La luz y la sombra son dos condiciones opuestas, según nuestra lógica racionalista, pero Eugenio Montejo toma ambos elementos y los va modelando a través de una narración, como si fuera una arcilla suave, que toma formas precisas en las manos del artista. La luz que emanan las velas y la sombra que ellas mismas proyectan sobre las cosas, se conjugan lentamente con el ritmo de una historia de amor, que sirve de motivo para que el poeta nos muestre otras zonas de sentido ocultas en los meandros del ser.

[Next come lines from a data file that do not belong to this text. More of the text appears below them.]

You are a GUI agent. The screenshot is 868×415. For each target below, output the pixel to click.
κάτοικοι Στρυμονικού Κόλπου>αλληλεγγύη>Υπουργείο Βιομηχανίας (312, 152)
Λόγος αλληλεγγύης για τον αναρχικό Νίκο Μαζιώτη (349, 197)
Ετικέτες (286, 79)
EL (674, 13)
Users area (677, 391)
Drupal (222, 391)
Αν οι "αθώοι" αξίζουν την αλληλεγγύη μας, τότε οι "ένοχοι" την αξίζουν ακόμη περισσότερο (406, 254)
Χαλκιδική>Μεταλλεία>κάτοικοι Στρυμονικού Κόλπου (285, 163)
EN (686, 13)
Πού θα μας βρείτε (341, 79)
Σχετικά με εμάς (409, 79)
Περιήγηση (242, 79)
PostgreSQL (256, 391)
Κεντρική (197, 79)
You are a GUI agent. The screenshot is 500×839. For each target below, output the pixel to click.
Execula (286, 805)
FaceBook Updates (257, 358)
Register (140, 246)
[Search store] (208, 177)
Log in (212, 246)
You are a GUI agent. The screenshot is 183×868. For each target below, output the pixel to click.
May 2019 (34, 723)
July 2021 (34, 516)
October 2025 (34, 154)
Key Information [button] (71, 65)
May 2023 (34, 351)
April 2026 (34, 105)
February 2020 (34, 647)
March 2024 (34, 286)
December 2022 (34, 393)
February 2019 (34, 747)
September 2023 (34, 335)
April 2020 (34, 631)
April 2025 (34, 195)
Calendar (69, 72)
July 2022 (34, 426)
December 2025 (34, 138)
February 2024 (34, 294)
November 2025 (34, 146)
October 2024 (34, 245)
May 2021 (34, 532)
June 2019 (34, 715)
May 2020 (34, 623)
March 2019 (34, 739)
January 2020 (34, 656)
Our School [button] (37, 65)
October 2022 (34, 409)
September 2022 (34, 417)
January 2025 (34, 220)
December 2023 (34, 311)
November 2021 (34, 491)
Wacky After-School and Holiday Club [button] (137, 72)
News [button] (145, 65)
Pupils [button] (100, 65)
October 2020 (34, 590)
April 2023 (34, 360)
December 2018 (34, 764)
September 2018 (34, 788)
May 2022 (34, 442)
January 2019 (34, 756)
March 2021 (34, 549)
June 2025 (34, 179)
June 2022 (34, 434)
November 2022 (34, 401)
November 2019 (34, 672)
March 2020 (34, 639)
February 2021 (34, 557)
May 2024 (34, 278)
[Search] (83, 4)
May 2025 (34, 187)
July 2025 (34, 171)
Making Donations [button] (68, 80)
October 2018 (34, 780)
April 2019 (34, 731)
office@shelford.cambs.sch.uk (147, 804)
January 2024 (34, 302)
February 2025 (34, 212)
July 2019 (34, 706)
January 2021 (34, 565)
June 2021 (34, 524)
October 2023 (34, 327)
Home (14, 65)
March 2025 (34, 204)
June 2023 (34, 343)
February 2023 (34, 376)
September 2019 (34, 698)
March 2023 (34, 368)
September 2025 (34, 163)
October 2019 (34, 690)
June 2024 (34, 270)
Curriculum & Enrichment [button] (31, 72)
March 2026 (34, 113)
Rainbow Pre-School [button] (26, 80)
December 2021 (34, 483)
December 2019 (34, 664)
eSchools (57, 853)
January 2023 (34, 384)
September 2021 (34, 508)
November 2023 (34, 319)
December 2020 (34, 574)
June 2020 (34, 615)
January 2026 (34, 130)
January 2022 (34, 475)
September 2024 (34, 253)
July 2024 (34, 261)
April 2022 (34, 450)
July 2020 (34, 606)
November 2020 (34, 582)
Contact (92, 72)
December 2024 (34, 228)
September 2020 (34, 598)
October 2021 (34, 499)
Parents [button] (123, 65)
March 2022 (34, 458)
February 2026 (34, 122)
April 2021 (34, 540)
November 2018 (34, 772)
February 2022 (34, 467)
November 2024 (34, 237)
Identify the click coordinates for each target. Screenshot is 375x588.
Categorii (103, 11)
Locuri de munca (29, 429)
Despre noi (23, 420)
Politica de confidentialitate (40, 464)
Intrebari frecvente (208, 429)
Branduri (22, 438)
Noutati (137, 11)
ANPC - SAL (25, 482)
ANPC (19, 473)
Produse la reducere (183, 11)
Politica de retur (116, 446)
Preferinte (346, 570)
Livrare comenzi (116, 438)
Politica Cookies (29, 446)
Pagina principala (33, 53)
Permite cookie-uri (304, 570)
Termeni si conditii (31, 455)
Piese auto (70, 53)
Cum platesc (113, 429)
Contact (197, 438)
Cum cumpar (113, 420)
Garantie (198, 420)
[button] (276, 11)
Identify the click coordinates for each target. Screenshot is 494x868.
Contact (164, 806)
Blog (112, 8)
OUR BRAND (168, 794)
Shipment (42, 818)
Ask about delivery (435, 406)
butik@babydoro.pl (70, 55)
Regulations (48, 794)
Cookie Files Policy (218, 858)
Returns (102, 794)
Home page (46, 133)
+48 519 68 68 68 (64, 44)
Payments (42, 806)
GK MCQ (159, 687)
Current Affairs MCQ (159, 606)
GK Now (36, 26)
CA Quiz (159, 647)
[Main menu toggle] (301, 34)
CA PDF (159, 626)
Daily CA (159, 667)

Había bajado a comprar pan más tarde que otros días porque, cuando regresó, tras subir jadeante los tres pisos, ya había oscurecido. Buscó la llave en el bolsillo del viejo impermeable y abrió como pudo la puerta. Por fortuna, un movimiento automático como ése no le exigía demasiada vista a sus ya bien corridos setenta años. Una vez dentro, con igual automatismo trató de encender la luz de la pequeña habitación que le servía a un tiempo de cocina y estudio, pero el bombillo se había fundido. Fue entonces cuando murmuró con estupefacción, casi con reproche: vamos, Cintia, no me dejes a oscuras (Montejo, 2005: 11).

Cintia es el nombre que el viejo le da a la luz, no a un tipo de luz particular como se le revela cuando las llamas se agotan, sino a todo tipo de iluminación eléctrica. El nombre de Cintia evoca a la amada e infiel musa de Propercio, aunque también es otro apelativo de la diosa Artemis, quien a veces es llamada Cintia por su lugar de nacimiento en el monte Cinto en Delos.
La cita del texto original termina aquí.